Su manera de moverse por el mundo de la música contrasta con aquellas historias de solistas y compositores que un día decidieron irse de la Argentina para volver muchos años más tarde, ya consagrados o no tanto. Hoy las fronteras son más permeables que antes, nadie quema las naves, nadie se va para siempre. Ni regresa para quedarse. La vida en tránsito parece ser la modalidad imperante. Como Oscar Feldman o Guillermo Klein, Genovese se desplaza fluidamente entre el aquí y el allá. Podemos encontrarlo en Bebop Club de Buenos Aires con el trío Sin Tiempo y una semana más tarde en el club Smalls de Manhattan al lado del saxofonista David Liebman.
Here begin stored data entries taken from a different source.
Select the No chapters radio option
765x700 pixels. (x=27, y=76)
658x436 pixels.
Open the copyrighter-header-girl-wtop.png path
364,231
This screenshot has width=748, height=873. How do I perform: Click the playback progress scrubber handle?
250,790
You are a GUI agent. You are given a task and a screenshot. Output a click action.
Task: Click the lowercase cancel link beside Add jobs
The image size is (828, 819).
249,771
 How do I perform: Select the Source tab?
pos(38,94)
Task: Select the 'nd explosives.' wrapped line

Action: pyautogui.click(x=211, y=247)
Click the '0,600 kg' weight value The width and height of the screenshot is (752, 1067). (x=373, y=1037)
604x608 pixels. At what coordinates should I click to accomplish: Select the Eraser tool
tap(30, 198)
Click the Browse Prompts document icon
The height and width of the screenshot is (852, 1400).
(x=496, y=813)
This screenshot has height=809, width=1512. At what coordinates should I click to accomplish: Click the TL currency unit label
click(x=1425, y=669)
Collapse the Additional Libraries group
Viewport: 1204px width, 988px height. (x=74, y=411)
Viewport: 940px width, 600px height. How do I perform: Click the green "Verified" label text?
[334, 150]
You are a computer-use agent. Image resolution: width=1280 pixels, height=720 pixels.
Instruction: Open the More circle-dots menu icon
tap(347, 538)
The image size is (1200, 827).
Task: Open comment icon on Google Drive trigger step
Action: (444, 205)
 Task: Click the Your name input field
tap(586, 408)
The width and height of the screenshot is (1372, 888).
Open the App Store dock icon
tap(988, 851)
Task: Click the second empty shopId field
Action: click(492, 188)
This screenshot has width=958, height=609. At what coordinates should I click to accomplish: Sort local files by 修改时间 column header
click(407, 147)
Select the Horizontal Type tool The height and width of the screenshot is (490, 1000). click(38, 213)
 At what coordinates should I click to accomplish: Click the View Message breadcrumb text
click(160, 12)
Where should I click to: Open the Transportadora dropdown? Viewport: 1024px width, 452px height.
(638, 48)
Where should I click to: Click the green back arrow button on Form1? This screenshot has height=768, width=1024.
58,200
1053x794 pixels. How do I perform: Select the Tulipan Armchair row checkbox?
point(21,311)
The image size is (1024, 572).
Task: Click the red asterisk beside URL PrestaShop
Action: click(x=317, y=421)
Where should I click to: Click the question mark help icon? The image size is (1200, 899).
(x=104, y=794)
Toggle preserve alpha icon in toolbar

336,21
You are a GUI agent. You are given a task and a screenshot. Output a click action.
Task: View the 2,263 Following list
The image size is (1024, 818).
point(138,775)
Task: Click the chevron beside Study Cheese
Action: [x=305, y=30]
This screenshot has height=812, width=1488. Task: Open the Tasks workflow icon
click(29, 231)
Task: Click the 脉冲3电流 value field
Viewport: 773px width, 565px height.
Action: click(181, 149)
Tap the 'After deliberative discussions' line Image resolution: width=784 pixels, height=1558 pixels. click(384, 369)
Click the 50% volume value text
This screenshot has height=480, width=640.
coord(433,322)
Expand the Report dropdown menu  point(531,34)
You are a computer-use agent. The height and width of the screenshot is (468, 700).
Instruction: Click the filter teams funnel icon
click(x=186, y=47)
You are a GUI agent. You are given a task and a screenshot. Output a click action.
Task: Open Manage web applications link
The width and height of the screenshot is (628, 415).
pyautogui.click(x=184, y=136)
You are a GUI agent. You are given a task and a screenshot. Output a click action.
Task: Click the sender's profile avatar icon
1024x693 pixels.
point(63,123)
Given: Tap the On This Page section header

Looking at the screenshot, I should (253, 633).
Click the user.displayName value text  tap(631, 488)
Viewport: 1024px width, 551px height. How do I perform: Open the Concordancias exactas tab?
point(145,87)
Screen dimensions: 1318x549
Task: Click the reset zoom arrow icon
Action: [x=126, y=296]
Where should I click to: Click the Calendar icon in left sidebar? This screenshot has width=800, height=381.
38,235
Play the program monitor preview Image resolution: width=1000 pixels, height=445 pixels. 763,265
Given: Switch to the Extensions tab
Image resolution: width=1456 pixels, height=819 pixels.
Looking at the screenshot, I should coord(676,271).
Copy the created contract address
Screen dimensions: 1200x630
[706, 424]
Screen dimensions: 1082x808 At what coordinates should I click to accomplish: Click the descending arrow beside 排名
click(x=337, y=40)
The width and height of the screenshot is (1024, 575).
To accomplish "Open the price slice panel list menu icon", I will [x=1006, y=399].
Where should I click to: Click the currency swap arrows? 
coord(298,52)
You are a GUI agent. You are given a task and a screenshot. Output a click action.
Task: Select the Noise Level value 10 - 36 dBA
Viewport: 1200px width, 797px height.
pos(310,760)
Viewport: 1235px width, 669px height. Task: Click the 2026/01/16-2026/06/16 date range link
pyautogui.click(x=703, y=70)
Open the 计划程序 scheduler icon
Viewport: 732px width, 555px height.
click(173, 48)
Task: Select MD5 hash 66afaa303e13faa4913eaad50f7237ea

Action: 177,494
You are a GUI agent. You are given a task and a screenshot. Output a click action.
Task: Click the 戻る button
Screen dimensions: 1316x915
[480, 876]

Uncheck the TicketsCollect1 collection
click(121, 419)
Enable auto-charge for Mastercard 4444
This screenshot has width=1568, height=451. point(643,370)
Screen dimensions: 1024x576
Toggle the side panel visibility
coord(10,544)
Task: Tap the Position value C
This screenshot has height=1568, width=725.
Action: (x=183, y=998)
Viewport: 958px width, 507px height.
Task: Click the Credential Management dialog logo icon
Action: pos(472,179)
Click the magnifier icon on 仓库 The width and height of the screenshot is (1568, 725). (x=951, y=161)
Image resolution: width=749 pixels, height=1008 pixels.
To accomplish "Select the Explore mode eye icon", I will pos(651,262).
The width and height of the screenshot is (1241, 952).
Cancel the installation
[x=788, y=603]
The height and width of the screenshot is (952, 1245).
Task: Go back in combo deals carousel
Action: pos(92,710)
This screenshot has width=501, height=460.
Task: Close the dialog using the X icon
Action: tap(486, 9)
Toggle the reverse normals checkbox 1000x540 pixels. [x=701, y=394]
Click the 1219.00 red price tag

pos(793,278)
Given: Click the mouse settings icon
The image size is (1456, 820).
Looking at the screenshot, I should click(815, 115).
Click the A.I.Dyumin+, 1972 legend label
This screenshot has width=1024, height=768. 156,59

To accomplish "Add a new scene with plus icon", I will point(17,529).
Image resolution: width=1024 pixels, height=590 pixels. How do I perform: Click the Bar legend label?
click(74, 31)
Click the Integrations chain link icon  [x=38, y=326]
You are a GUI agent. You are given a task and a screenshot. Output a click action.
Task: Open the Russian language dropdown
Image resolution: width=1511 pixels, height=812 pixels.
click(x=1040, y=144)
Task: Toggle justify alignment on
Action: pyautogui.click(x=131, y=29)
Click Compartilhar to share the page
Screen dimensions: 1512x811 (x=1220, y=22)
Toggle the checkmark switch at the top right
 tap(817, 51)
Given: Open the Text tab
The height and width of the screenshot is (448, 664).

En cuanto a géneros musicales, su clara pertenencia al mundo del jazz no le ha impedido colaborar con el Residente René Pérez ni con la coplera Mariana Carrizo. Así como los saberes específicos circulan más libremente que antes, quienes los poseen también se mueven sin fijar domicilio definitivo.

Al mismo tiempo que expresa auténtico interés en conocer y explorar las raíces culturales argentinas (su composición “Luna en Nueva York”, por caso, es en rigor una zamba), Genovese no necesariamente piensa su música en términos de representatividad nacional o regional. ¿Es aquel un debate ya superado? Desde luego, hay otras maneras de participar del gran concierto del jazz en el mundo. En 2020, Emilio Solla, mendocino radicado en Nueva York, ganó el Latin Grammy por su bello disco Puertos, Music for International Waters en la categoría “Mejor álbum de jazz latino”. En 2016, en el mismo escenario, Gato Barbieri había recibido un premio a su formidable trayectoria. El Grammy que acaba de distinguir a Genovese no parece inscribirse en esa línea de exploración latinoamericanista. Tampoco deberíamos pensar el reconocimiento sólo como un merecido premio individual: quizá estemos ante el síntoma de un cambio en los modos de articular nacionalidad y jazz (territorio y música) en la cultura del siglo XXI. En este sentido, que otro de los nominados a la categoría “Mejor solo de jazz improvisado” haya sido la saxofonista chilena Melissa Aldana es un dato que vendría a reforzar esta hipótesis.